At least since Martin Wiener's assertion in English Culture and the Decline of the Industrial Spirit, 1850–1980 (1981) that by the 1850s rural life was seen as the true moral center of the English nation, it has been a scholarly commonplace that representations of the English countryside were conservative and backward looking, part of a symbolic formation allowing the English to block from consciousness the problems of urban industrialization and the wider British Empire. Paul Readman's ambitious and exacting study puts this thesis to the test. Looking to the surprisingly neglected debates surrounding land reform in the two decades before and after the turn of the twentieth century, Readman unearths late-Victorian and Edwardian visions of English rural life that were central to national character but not fundamentally conservative and escapist. Instead, land reformers saw the English land as crucial to the preservation of a national character that was decidedly democratic and technologically savvy at home, militaristic and imperial abroad.

While his approach is overwhelmingly that of a historian of the linguistic bent, Readman begins his study with an empirical survey establishing the significant presence of land reform in election speeches and party propaganda. In the wake of the late-century agricultural depression and the 1884 Reform Act that created a democratically identified nation still saddled with an anachronistically territorial system of land ownership, politicians of all stripes considered the "land question" as crucial to the peace and prosperity of England. The wide variety of reforms they proposed—free trade in the land, improved security of tenure for tenant farmers and guaranteed compensation for their improvements, the (voluntary or compulsory) allotment of small plots of land to farm laborers, the creation of an entire class of small cultivator-proprietors, [End Page 299] a tax on the so-called unearned increment of land value, and the outright nationalization of the land—were all invoked as reforms not just of land, but of the English national character.

__Task A__. Decide whether each statement agrees with the passage on land reform, answering yes or no and quoting the words that decide it: (i) Wiener's book was published in 1981. (ii) Readman finds that the rural visions of the period were fundamentally conservative and escapist. (iii) The 1884 Reform Act is mentioned.
__Task B__.
Answer these questions from the passage on land reform:
(i) By what decade, according to Wiener, was rural life seen as the true moral center of the English nation?
(ii) What does Readman begin his study with?
(iii) What tax appears among the proposed reforms?
__Task C__. Pick up the passage on land reform after its final sentence and continue it.
The listing comes from a separate source.

__Information shown__.
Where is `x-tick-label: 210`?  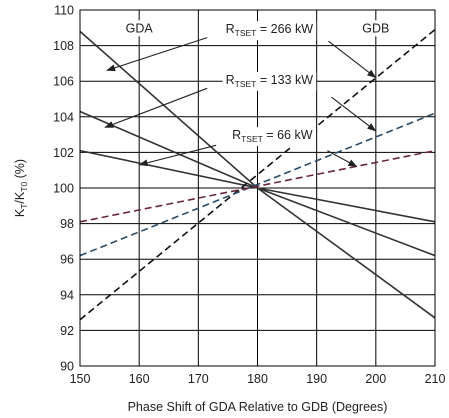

__Task result A__.
(i) Yes: "English Culture and the Decline of the Industrial Spirit, 1850–1980 (1981)"
(ii) No: "not fundamentally conservative and escapist"
(iii) Yes: "the 1884 Reform Act that created a democratically identified nation"

__Task result B__.
(i) The 1850s.
(ii) An empirical survey establishing the significant presence of land reform in election speeches and party propaganda.
(iii) A tax on the so-called unearned increment of land value.

__Task result C__.
As Readman demonstrates, this wasn't an English national character imagined as timelessly isolated from modernity among the gently rolling hills of southern England. Land reform rhetoric on both sides of the aisle, Readman shows, expressed explicit concern with the technology of farming and the latest techniques of cultivation from the continent. They were also concerned with the imperial role that land played. Readman highlights the presence in land reform debates of the panic over racial degeneration caused by the British Army's near-defeat in the Boer War, as proponents argued that poor conditions in the countryside caused rural inhabitants to flee to the cities, or far beyond England. Getting the land system right, they argued, was key to getting the whole Empire right.

And it was key to national defense as well. Without a strong base of agricultural production within England itself, politicians argued, the country was vulnerable to blockades and invasions. The sense that national autonomy depended on the connection to literal land translated into a similar understanding of land as the grounds of individual autonomy. Over the course of forty years, public sympathy converged on any solution that might create a class of small landholders. This class, it was imagined, would prevent rural depopulation, urban overcrowding, and the possibility that large numbers of people without a stake in the soil would become susceptible to revolutionary impulses. By the first decade of the twentieth century, the small land holder was celebrated on both the right and the left as capable of all the proper home feelings that would orient him (and despite legal reforms that enhanced women's proprietary power, the imagined owner was always a "him") toward hard work, decorum, and a love of nation. His proprietary attachment to the land would also make him a defender of both nation and Empire, either through his contribution to what is now termed "food security," or, if...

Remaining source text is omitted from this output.